Une enquête récente a mis en lumière des dysfonctionnements systémiques lors du traitement d’une plainte pour viols sur mineur datant d’août 2025, visant Jérôme Barella. Selon des rapports officiels rendus publics ce lundi, les inspections générales de la gendarmerie et du ministère de la justice ont confirmé des «erreurs individuelles» et des «dysfonctionnements» dans cette affaire, un constat anticipé dès le début par les ministres de l’Intérieur, Laurent Nuñez, et de la Justice, Gérald Darmanin.
La plainte initialement déposée à Toulouse par la mère d’une jeune fille nommée Rosa a été confiée aux gendarmes de Haute-Garonne avant d’être transférée vers le parquet d’Auch (Gers). Toutefois, elle a subi un nouveau retour entre les deux juridictions après avoir été envoyée par courrier. Le dernier acte documenté date du 14 février : une nouvelle audition de la mère par les gendarmes de Lectoure, suivie d’un contact avec le parquet.

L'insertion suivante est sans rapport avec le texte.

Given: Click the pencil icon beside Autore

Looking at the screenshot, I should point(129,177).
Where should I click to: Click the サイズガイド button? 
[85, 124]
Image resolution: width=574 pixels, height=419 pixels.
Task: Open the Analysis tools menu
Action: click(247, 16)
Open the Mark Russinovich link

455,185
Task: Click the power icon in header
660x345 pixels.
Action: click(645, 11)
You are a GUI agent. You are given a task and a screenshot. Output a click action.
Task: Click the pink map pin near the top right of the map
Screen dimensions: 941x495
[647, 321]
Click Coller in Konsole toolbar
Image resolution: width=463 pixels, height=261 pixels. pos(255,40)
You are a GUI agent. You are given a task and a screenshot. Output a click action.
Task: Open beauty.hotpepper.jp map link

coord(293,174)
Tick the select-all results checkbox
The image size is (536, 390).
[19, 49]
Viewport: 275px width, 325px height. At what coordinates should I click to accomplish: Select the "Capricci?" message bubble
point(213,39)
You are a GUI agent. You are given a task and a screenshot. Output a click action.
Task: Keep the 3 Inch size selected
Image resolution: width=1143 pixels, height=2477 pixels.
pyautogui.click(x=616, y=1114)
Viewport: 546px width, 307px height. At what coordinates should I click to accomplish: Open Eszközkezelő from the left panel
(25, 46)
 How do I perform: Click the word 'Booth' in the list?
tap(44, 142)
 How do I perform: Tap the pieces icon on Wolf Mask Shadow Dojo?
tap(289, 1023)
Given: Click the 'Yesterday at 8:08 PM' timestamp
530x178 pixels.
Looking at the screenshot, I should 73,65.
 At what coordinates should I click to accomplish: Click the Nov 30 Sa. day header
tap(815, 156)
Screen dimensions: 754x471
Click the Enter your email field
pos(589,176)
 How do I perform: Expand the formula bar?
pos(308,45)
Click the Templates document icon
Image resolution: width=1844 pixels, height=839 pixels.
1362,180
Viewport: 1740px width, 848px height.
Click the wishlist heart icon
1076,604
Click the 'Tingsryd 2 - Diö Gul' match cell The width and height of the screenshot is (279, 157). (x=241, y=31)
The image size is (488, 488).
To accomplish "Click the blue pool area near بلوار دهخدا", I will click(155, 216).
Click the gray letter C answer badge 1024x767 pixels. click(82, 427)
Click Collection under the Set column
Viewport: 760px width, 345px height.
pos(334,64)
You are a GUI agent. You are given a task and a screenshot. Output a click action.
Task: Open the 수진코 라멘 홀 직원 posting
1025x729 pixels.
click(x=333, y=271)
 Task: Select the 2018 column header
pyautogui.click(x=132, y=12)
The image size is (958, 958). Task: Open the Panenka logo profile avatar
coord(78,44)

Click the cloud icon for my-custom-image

Jérôme Barella n’a jamais été entendu ni placé en garde à vue jusqu’à ce qu’il soit associé à l’enlèvement et au décès de Lyhanna. Son corps a été retrouvé dans un silo agricole désaffecté, avec des traces d’ADN de Barella sur lui. Ces retards et erreurs révèlent une incapacité structurelle des services policiers à protéger les victimes, laissant des familles dans l’indifférence face à des systèmes en crise.